My present research explores digital inequality on the UK’s largest student online community. I have focused on four contrasting sections of the site, using participant observation and qualitative interviews. I am additionally using my work as a case study to appraise the efficacy of Bourdieu’s conceptual framework for tracing and understanding digital inequalities. Despite the considerable impact of Bourdieu’s work, his ideas have only been operationalized in internet research to a limited degree. Therefore, my research is intended to inform debates about new media theory and methodology more broadly.

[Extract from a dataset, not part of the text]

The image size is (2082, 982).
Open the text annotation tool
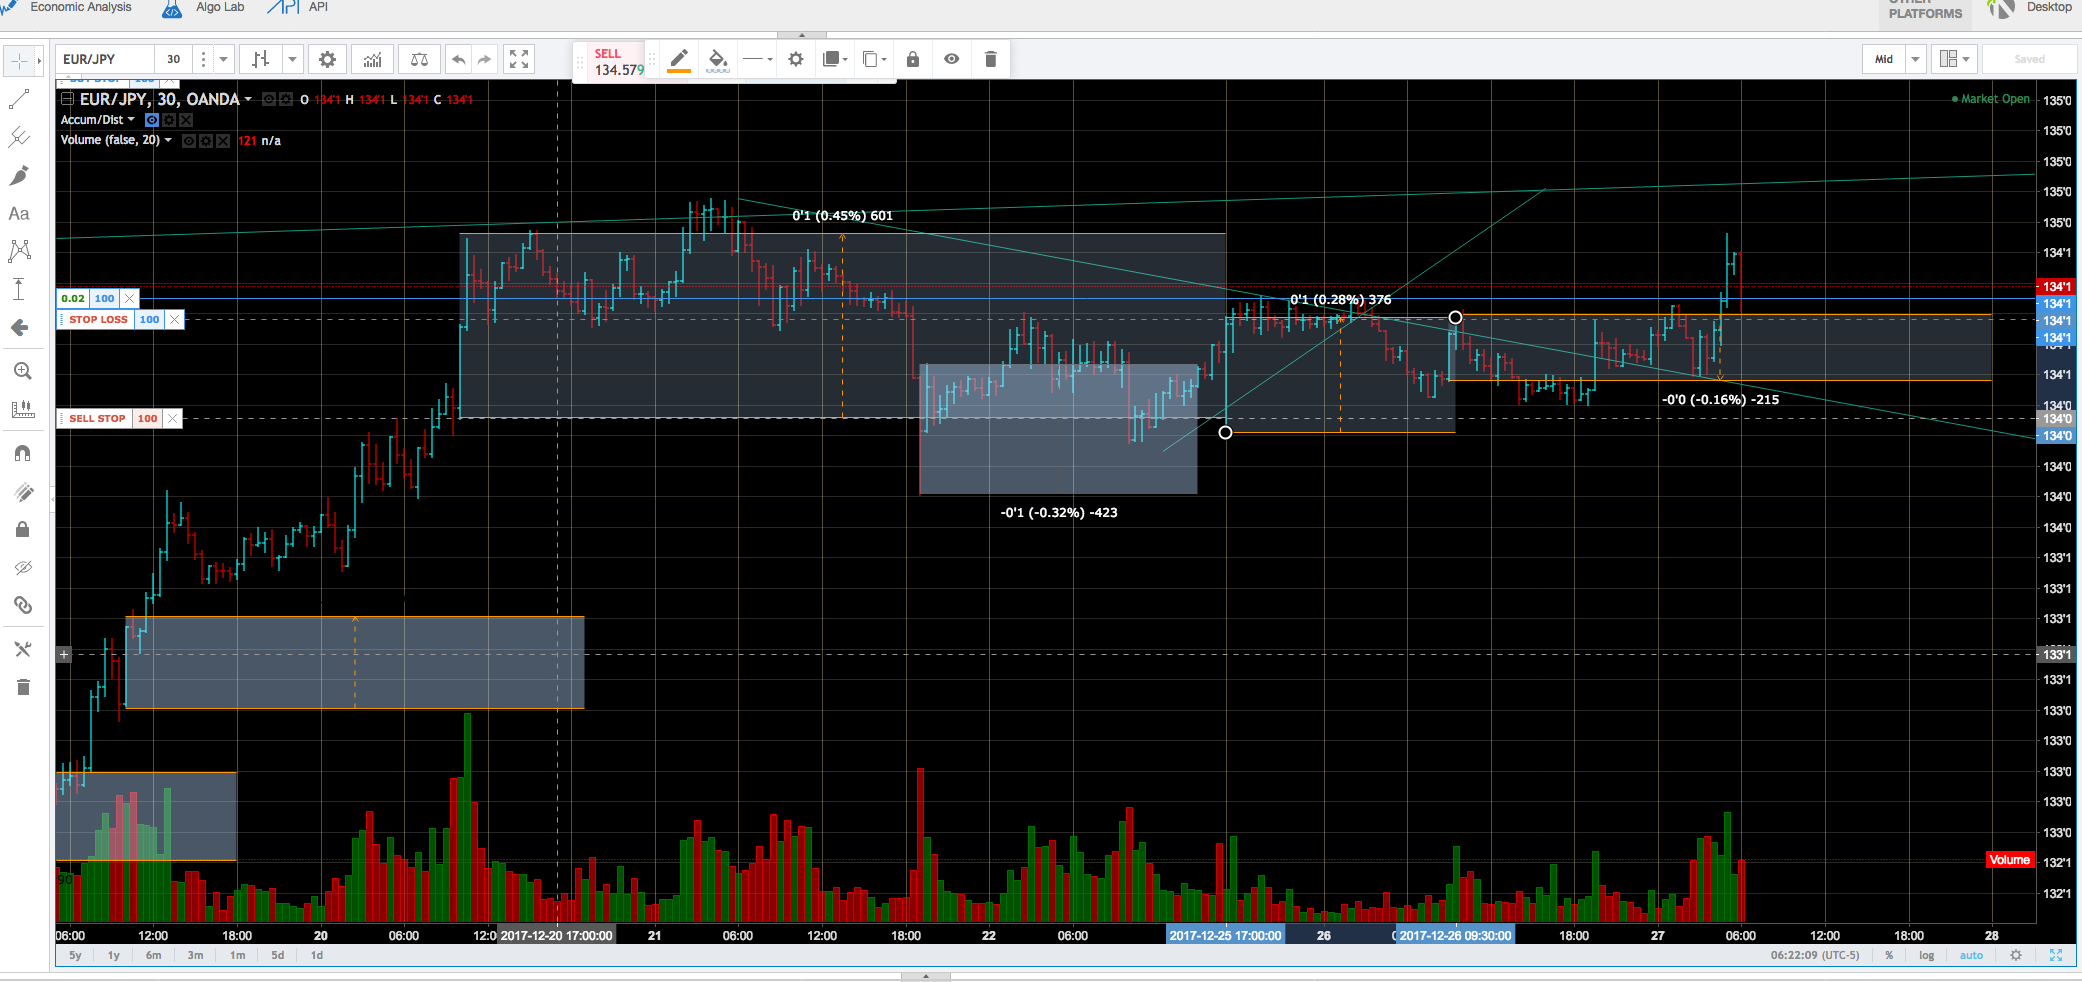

An interesting theme emerging from my work is the significance of the community’s online reputation system for enabling users to convert offline capitals into an accessible, online form, and in leading to the formation of distinct online fields of struggle over the local symbolic goods that emerge.

Academic Background

  •  BA (Hons) Social and Political Sciences, University of Cambridge (2010)
  •  MPhil Modern Societies and Global Transformations, University of Cambridge (2011)

Key Research Interests

Social Theory, Pierre Bourdieu, Digital Inequality, Online Reputation and Rating systems, Digital Labour, Online Methodology

Teaching Interests

Social Theory and Cultural Studies

Administrative Posts

  • Seminar leader for PSI module ‘Understanding Media Cultures’ (2012-13 – 2013-14)
  • Seminar leader for PSI module ‘Social and Political Theory’ (2013-14)
  • Dissertation supervisor for MA in Media, Culture and Society (2012-13)
  • Supervisor for ‘Social Theory’, University of Cambridge (2013-14)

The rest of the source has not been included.